*** Dataset extract ***

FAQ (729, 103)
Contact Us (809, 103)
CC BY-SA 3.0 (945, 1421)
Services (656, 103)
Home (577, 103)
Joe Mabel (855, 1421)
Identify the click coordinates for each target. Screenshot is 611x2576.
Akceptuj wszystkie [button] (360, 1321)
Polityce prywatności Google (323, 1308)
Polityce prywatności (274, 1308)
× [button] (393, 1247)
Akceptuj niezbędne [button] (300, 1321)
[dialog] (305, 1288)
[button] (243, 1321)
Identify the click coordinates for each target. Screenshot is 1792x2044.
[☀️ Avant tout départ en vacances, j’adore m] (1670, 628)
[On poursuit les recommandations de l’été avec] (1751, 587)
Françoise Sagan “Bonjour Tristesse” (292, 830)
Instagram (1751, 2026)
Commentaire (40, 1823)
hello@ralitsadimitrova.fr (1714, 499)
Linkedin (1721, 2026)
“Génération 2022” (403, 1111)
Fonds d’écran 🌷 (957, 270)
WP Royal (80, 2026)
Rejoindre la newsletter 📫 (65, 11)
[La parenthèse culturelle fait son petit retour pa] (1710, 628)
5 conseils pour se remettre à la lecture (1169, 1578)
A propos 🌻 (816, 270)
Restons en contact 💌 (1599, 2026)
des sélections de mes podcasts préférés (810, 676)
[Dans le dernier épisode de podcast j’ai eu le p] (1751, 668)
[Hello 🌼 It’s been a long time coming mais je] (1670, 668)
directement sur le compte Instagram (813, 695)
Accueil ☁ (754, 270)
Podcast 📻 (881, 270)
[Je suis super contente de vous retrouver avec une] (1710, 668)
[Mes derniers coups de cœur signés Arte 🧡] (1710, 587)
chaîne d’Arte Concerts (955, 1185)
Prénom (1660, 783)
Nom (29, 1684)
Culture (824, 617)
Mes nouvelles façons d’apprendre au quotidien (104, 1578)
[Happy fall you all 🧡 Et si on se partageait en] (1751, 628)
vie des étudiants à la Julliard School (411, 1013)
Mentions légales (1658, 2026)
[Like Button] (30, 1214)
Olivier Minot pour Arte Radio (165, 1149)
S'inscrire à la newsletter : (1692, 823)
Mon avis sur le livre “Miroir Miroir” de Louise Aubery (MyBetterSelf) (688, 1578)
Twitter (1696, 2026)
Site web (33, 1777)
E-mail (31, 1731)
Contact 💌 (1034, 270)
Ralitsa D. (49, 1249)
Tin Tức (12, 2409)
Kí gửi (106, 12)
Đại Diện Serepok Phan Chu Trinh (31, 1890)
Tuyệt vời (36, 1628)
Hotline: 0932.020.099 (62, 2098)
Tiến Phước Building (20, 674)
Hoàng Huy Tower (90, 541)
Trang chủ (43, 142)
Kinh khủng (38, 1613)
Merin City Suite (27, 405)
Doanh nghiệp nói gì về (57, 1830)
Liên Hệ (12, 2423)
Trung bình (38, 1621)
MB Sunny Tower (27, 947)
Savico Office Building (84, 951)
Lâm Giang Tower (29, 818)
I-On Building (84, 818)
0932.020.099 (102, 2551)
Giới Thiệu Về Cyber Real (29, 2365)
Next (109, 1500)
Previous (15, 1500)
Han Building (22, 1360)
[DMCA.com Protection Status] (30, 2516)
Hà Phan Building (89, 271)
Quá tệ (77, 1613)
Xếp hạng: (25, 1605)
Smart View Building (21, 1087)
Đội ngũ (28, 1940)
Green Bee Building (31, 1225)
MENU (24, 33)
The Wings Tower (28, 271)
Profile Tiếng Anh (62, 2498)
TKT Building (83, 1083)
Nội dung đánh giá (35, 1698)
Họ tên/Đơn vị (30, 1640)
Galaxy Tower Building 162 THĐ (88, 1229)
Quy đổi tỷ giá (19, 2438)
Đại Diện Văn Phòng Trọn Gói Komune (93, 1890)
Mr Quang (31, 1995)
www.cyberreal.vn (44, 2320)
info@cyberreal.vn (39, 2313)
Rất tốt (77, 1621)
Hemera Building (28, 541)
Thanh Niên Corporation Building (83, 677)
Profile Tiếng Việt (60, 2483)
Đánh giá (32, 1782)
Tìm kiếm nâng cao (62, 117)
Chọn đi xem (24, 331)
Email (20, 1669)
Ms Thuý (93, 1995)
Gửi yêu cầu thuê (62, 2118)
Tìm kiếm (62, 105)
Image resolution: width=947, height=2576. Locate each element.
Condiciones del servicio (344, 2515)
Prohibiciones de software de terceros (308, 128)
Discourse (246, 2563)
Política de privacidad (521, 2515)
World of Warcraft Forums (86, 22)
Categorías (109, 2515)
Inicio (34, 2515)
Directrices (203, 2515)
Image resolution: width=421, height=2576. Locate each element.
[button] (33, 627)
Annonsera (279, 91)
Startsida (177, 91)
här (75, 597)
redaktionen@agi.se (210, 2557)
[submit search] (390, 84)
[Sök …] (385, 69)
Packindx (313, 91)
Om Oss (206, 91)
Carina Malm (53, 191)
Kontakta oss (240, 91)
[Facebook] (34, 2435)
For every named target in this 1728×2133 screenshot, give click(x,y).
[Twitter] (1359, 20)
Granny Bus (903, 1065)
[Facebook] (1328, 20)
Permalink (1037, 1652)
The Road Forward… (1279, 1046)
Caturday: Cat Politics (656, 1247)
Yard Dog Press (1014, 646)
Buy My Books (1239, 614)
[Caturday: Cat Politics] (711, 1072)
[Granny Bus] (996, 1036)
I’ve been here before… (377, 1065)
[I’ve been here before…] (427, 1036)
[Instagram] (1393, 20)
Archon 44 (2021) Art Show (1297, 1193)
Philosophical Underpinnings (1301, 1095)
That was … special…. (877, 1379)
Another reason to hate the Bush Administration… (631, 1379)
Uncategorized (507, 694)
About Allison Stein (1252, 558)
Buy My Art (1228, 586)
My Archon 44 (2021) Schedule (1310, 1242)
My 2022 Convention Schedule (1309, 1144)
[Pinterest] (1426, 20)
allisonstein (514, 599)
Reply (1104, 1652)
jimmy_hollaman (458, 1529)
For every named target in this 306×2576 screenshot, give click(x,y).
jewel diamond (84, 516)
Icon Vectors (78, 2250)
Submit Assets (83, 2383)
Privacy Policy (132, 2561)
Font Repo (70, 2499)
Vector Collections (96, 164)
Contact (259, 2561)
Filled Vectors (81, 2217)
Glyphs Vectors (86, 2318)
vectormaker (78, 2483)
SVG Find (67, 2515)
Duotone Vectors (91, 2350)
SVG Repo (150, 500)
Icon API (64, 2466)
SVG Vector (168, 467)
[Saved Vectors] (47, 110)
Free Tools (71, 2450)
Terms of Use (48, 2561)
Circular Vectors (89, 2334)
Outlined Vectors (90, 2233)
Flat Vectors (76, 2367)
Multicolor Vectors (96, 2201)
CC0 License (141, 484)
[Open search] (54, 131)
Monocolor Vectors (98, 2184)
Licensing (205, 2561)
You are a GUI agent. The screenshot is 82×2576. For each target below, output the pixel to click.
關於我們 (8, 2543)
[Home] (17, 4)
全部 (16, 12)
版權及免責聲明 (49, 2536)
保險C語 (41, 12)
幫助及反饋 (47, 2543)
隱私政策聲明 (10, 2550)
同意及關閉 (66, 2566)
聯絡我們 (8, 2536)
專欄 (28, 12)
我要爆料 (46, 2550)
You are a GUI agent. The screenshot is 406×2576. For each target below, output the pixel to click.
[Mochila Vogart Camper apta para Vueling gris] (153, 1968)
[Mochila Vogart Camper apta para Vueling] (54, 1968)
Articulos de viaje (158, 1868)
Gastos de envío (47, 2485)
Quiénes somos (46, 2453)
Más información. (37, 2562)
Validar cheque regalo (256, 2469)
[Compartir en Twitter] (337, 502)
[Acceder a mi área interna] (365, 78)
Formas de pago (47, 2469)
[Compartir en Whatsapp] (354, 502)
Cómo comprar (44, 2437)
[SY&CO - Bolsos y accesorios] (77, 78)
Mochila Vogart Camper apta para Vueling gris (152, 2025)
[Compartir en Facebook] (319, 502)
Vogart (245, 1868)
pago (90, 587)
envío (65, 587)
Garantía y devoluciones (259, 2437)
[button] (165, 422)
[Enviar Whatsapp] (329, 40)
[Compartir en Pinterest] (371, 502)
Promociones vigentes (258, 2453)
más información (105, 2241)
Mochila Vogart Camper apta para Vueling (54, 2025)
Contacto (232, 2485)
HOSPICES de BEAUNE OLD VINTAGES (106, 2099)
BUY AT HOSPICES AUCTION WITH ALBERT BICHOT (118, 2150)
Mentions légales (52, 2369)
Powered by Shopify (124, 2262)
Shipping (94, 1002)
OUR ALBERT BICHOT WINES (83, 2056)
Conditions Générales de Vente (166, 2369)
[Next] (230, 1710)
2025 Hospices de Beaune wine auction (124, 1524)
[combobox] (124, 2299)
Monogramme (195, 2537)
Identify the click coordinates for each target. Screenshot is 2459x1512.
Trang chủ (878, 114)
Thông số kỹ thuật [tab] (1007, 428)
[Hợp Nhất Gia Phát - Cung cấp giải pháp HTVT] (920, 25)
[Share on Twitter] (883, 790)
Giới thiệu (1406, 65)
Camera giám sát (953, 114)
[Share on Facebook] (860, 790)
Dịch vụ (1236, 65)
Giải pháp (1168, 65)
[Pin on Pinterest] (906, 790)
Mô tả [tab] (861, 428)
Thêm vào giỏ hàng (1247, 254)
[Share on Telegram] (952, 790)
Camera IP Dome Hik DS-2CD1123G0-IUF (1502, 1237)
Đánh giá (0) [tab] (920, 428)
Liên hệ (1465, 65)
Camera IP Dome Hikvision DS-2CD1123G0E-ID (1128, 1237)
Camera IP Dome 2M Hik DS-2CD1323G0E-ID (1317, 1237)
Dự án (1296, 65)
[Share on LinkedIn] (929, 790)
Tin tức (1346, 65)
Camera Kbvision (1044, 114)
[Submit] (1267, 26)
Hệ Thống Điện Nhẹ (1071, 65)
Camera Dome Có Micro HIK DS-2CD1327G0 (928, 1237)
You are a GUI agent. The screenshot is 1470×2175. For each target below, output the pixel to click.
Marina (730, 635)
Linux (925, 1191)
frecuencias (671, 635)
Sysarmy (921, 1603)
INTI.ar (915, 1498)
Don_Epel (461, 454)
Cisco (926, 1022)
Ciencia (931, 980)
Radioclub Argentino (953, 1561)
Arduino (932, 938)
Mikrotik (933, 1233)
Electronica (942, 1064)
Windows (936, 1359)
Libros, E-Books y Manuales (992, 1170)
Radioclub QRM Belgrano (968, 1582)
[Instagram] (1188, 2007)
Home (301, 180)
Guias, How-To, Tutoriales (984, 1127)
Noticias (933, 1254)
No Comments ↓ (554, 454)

*** End of Dataset extract ***

What to produce: Which lines above run from the one containing "vectormaker (78, 2483)" down to the one containing "[Mochila Vogart Camper apta para Vueling]"? Repeat exactly those, both ends included, and nothing else.

Completed exercise:
vectormaker (78, 2483)
SVG Find (67, 2515)
Duotone Vectors (91, 2350)
SVG Repo (150, 500)
Icon API (64, 2466)
SVG Vector (168, 467)
[Saved Vectors] (47, 110)
Free Tools (71, 2450)
Terms of Use (48, 2561)
Circular Vectors (89, 2334)
Outlined Vectors (90, 2233)
Flat Vectors (76, 2367)
Multicolor Vectors (96, 2201)
CC0 License (141, 484)
[Open search] (54, 131)
Monocolor Vectors (98, 2184)
Licensing (205, 2561)
You are a GUI agent. The screenshot is 82×2576. For each target below, output the pixel to click.
關於我們 (8, 2543)
[Home] (17, 4)
全部 (16, 12)
版權及免責聲明 (49, 2536)
保險C語 (41, 12)
幫助及反饋 (47, 2543)
隱私政策聲明 (10, 2550)
同意及關閉 (66, 2566)
聯絡我們 (8, 2536)
專欄 (28, 12)
我要爆料 (46, 2550)
You are a GUI agent. The screenshot is 406×2576. For each target below, output the pixel to click.
[Mochila Vogart Camper apta para Vueling gris] (153, 1968)
[Mochila Vogart Camper apta para Vueling] (54, 1968)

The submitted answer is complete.